Señores diputados: en la discusión de la totalidad del Estatuto expresé ya el sentir de nuestro grupo acerca de la mejor manera de repartir la facultad pedagógica entre el Poder regional y la gestión directa del Estado; pero ahora llegamos al punto en que el problema se nos plantea concretamente y tenemos que tomar una resolución. Yo había manifestado plena coincidencia con el texto primitivo del dictamen, que sigue pareciéndome la norma más discreta que, hoy por hoy, cabe adoptar. La enmienda que ahora presenta el señor Barnés conserva en su primer párrafo aquel texto que establece la permanencia de las instituciones pedagógicas actuales bajo la gestión directa del Estado y la posibilidad para la Generalidad, el Poder regional de Cataluña, de crear cuantos establecimientos docentes tenga a bien. Por añadidura, y juntado a aquel texto primigenio esta enmienda del señor Barnés, se advierte que el temor de divergencia queda reducido al orden universitario. Atengámonos, pues, a él.
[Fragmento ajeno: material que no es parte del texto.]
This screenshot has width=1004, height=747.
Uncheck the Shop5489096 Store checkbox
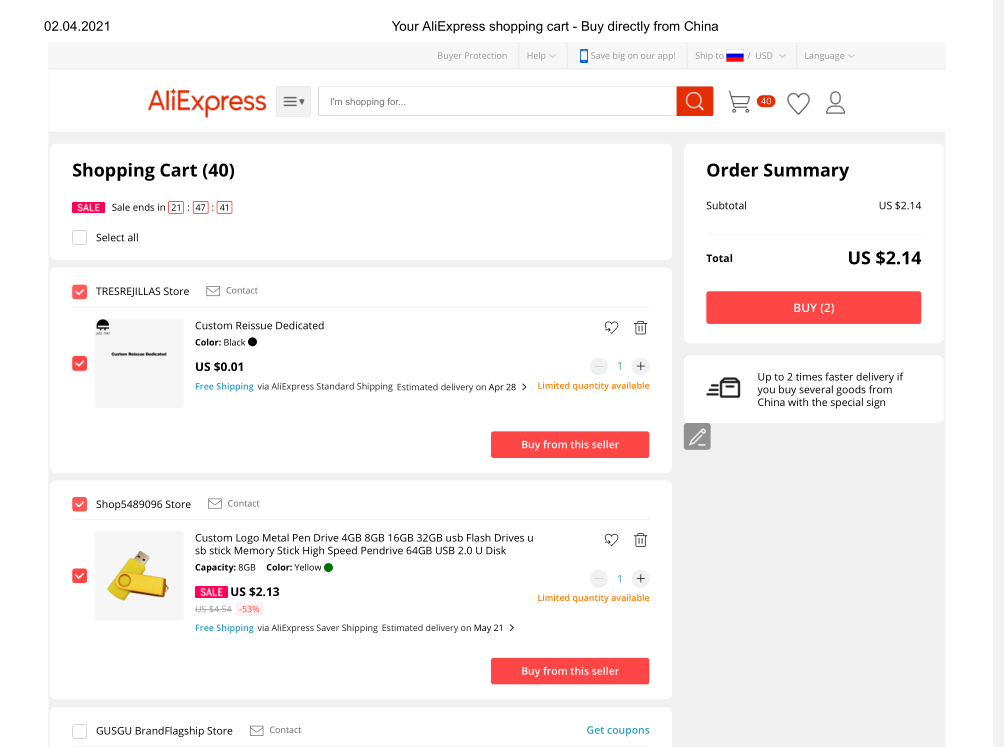click(x=79, y=504)
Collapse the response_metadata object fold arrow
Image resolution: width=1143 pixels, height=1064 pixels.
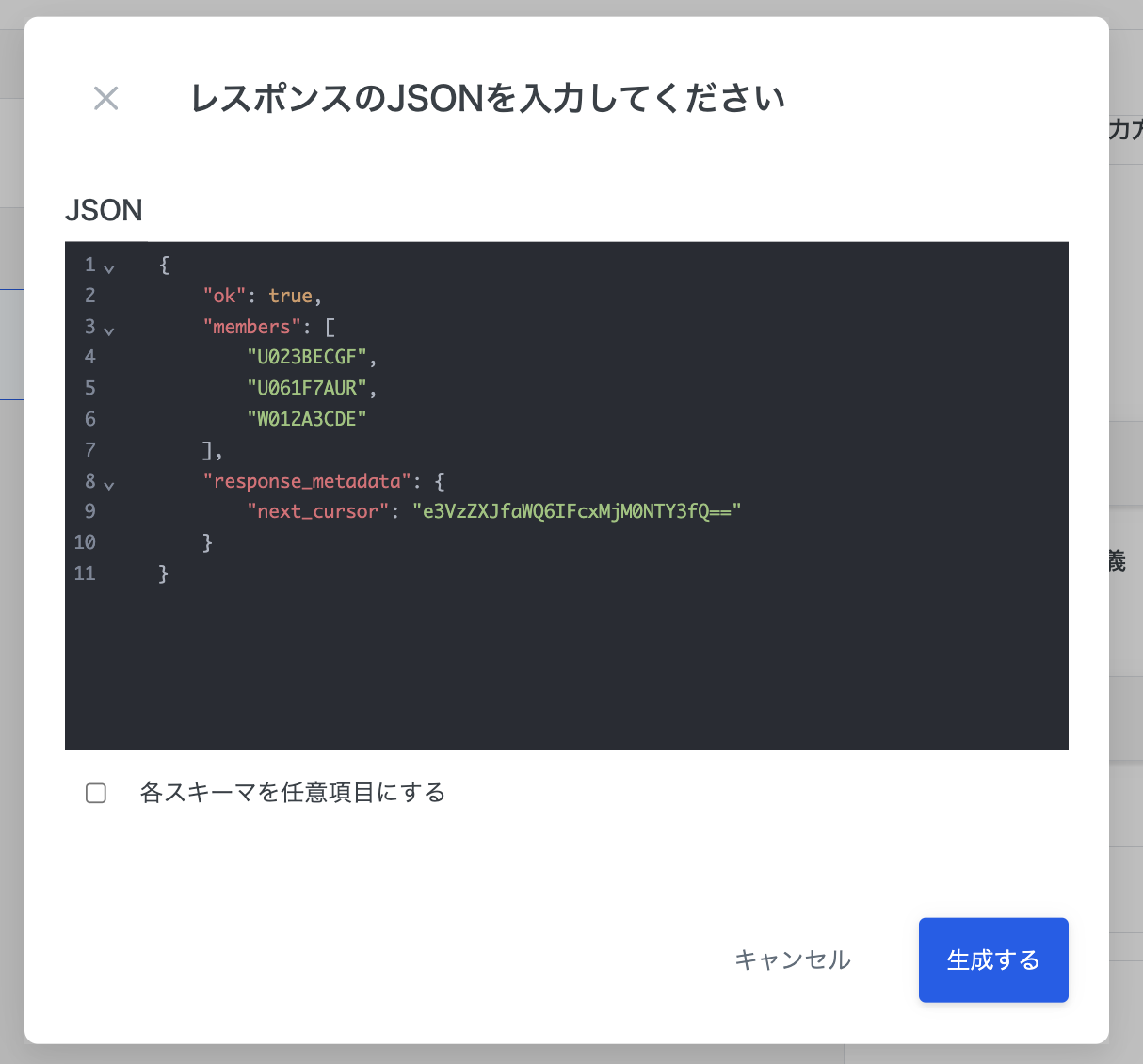[110, 485]
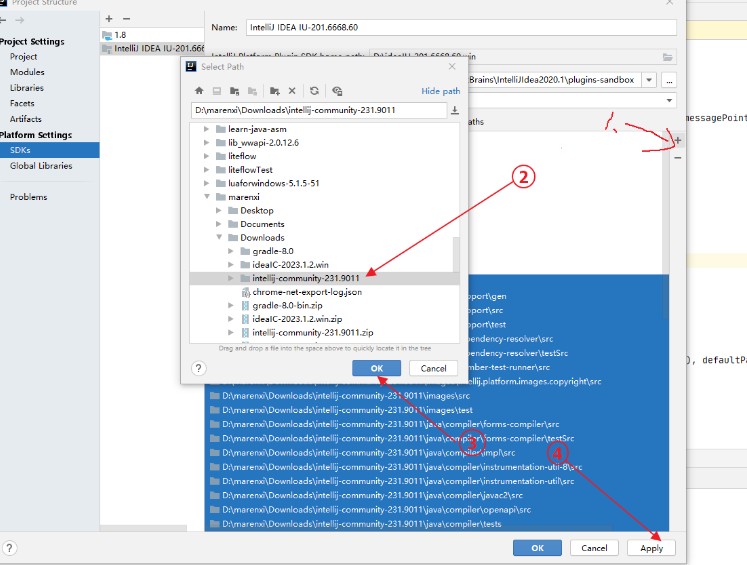This screenshot has width=747, height=565.
Task: Create new folder in Select Path toolbar
Action: [x=275, y=91]
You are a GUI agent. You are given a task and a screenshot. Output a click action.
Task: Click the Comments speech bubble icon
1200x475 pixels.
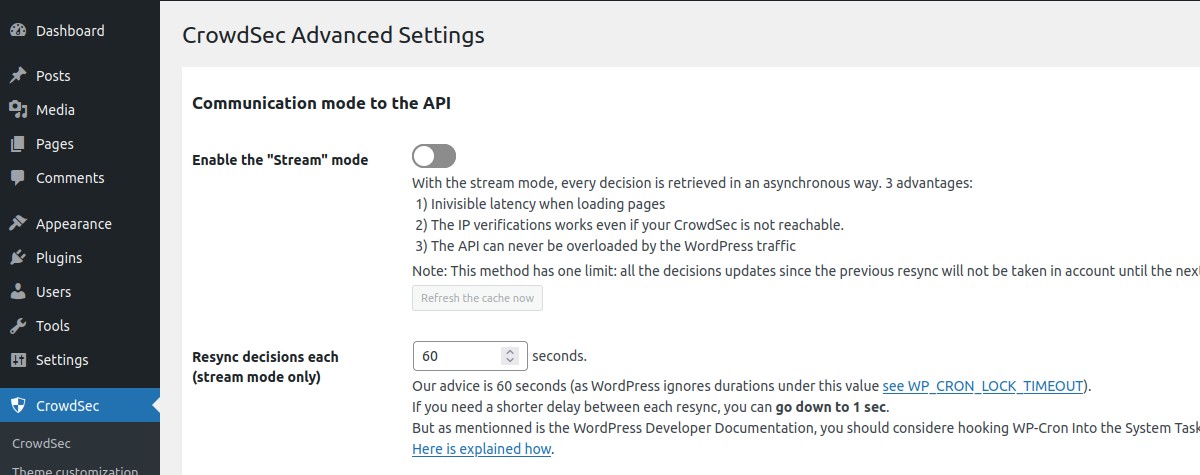coord(18,178)
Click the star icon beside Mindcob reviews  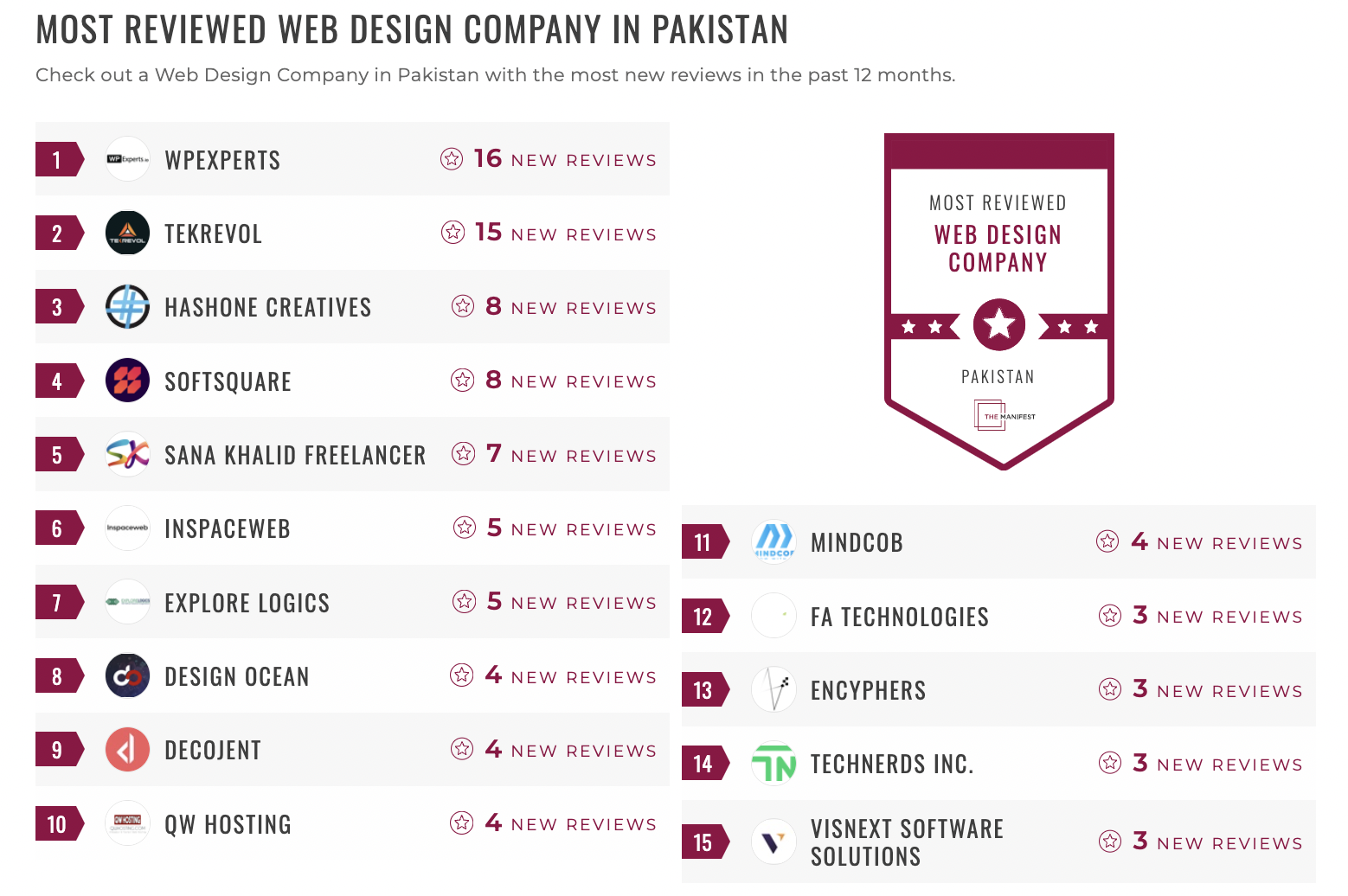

Contra la solución que consistía en mantener dos Universidades, si es que la Generalidad se resuelve a crear la suya, pueden, sin duda, movilizarse no pocas objeciones fundadas en razones de orden técnico, pedagógico y administrativo y todas ellas se resumen en una evidente, que es ésta: la complicación. Pero esa objeción, de puro eficaz, se pasa y, aplicada a fondo, haría imposible el Estatuto íntegro, este u otro; haría imposible toda forma de autonomía. Los que somos partidarios de una organización autonómica de España, si bien somos irreconciliables enemigos de todo particularismo político, sabemos muy bien que autonomía quiere decir complicar las cosas; y si el único punto de vista que debiera inspirar nuestra mente en la organización de nuestro país fuese el de la mayor ventaja de orden técnico en cada una de las provincias de la Administración, claro que todos tendríamos que recaer, inexorablemente, en ser rigurosos centralistas. Pero el punto de vista de las ventajas técnicas y burocráticas, con ser muy respetable, con exigir que se le tenga siempre ante nuestros ojos, no puede ser el único, no puede tiranizar nuestra decisión. Por tanto, no es esa objeción suficiente, entre otras cosas porque sería utópico el emplear ese único punto de vista; de nada serviría que mantuviésemos una Administración supercentralizada, si la provincia, es decir, la periferia sometida a ese centrismo, gozase de escasa vitalidad. Ahora bien, lo que se ganase con mantener un aparato administrativo muy perfecto y muy sencillo, es decir, centralizado, se perdería por la dimensión más importante, por lo que es supuesto de todos, a saber: que bajo el centralismo el grado de vigor a que en la vida pública ha llegado la parte más importante de España, que es la provincia, ha sido, y sigue siendo, sumamente bajo: por tanto, no perdamos lo sustancial por lo formal; no tengamos ese terror a la complicación, esa complicación en este caso es inevitable y aceptarla no es sino colocarse en la verdad incontrastable de las cosas que es, a la postre, el lugar más cómodo en que se puede estar.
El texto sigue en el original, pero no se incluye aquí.